L'incident de Zarutska est un véritable désastre ! Les images du meurtre du 22 août ont fait surface sur les réseaux sociaux cette semaine seulement, le transformant en un spectacle mondial. Le lourd casier judiciaire du meurtrier a servi de preuve à l'effondrement du système judiciaire pour les démocrates, tandis que les divisions sociales ont rapidement transformé cette violence en un aliment de la haine raciale. Le meurtre de la jeune femme, réfugiée aux États-Unis depuis l'Ukraine, est devenu une source de divertissement, alimentée par des commentaires haineux et des chaînes virales. Tout comme le Capitole applaudissait les morts dans l'arène dans Hunger Games, tous ceux qui regardaient et partageaient sur les réseaux sociaux ont pris part au même mécanisme. Et une fois de plus, la haine anti-Noirs a été attisée, donnant un nouveau souffle aux Blancs d'extrême droite. Et lors de cet incident, certains sont devenus des acteurs actifs de la colère, tandis que d'autres ont observé en silence et sont devenus des spectateurs ; beaucoup se sont retrouvés, sans le savoir, piégés dans le rôle de PNJ. Le soulèvement de la génération Z au Népal a commencé avec des jeunes exigeant justice sociale et environnement. Bien que prometteur au départ, ce mouvement ait pu être soutenu, la situation a rapidement dégénéré et est aujourd'hui devenue extrêmement criminelle, voire violente. La confusion des revendications a conduit à la criminalisation du mouvement. Les réseaux sociaux ont à la fois documenté et manipulé cette situation. Vidéos et publications ont soit héroïsé les actions des jeunes, soit en ont fait l'objet de violences. À l'instar des Districts dans Hunger Games, les jeunes expriment des revendications diverses, mais elles sont finalement absorbées par un cadre construit par les médias et le public.
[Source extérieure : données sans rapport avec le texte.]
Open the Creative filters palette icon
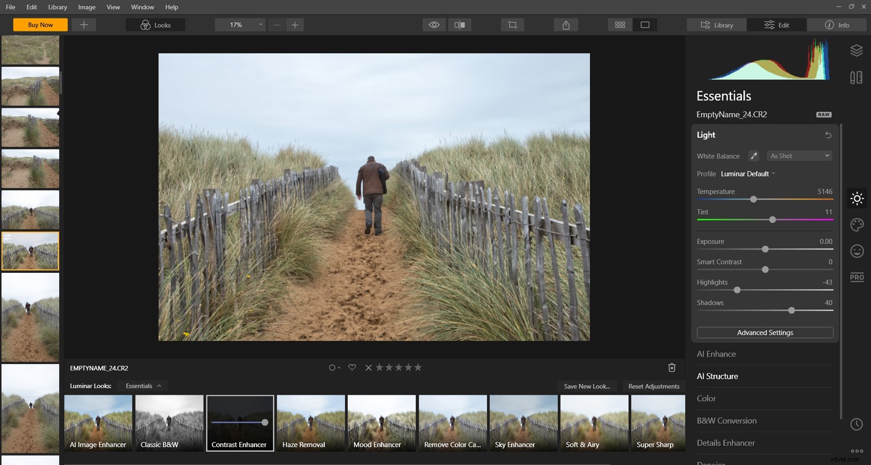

LA DYSTOPIE N'EST PAS UN GENRE, C'EST UN DIAGNOSTIC

La série Hunger Games l'avait prédit il y a des années : lorsque la douleur se transforme en divertissement, chacun devient à la fois acteur, spectateur et PNJ. La dystopie n'est pas un genre ; elle est devenue le nom de la réalité sociopolitique dans laquelle nous vivons. La critique ne devrait pas se concentrer uniquement sur les techniques cinématographiques ou la structure narrative ; elle devrait se concentrer sur la façon dont le public perçoit le présent, dont il « observe » les événements sociaux. Nous devons trouver une issue à l'arène ; sinon, nous deviendrons tous des accessoires sur cette scène. La première étape, comme le souligne Byung-Chul Han, est peut-être de considérer chaque réaction et chaque partage non pas comme une performance automatique, mais comme un espace de conscience. S'arrêter, se demander : « Pourquoi est-ce que je vois cela ? Ma réaction est-elle vraiment la mienne, ou suis-je partie prenante du spectacle ? » Ce n'est qu'alors que nous pourrons choisir d'être le sujet de la réalité, et non des histoires qui nous sont imposées.